ACTIVITY:
Once you reach the line containing "网站地图 (25, 1429)" in the data below, restate each line word for word up to and including the one containing "铁岭冷库安装 (100, 982)".

◆ ◆ ◆ ◆

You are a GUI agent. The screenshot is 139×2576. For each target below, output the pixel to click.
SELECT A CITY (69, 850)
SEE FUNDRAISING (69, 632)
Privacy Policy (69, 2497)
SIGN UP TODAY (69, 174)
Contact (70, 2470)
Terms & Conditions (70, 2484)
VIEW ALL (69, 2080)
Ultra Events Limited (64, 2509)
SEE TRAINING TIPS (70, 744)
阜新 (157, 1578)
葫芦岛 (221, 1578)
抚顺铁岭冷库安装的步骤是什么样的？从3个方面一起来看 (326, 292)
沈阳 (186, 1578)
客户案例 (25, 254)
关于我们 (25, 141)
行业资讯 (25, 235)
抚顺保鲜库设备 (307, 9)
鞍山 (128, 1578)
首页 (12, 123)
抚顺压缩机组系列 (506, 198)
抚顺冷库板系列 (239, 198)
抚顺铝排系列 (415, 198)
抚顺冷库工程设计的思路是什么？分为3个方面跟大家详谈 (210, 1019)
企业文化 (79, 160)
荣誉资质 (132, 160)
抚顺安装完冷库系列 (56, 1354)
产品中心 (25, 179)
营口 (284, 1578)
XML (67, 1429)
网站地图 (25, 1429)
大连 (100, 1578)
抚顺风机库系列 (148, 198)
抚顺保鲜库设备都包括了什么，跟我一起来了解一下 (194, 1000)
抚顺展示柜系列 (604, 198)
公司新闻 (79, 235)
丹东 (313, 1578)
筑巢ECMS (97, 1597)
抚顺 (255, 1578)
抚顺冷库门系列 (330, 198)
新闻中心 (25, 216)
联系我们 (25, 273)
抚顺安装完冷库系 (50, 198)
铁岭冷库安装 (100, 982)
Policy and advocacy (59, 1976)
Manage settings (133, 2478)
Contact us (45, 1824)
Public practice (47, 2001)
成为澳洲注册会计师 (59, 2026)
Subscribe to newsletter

◆ ◆ ◆ ◆

REPLY:
网站地图 (25, 1429)
大连 (100, 1578)
抚顺风机库系列 (148, 198)
抚顺保鲜库设备都包括了什么，跟我一起来了解一下 (194, 1000)
抚顺展示柜系列 (604, 198)
公司新闻 (79, 235)
丹东 (313, 1578)
筑巢ECMS (97, 1597)
抚顺 (255, 1578)
抚顺冷库门系列 (330, 198)
新闻中心 (25, 216)
联系我们 (25, 273)
抚顺安装完冷库系 (50, 198)
铁岭冷库安装 (100, 982)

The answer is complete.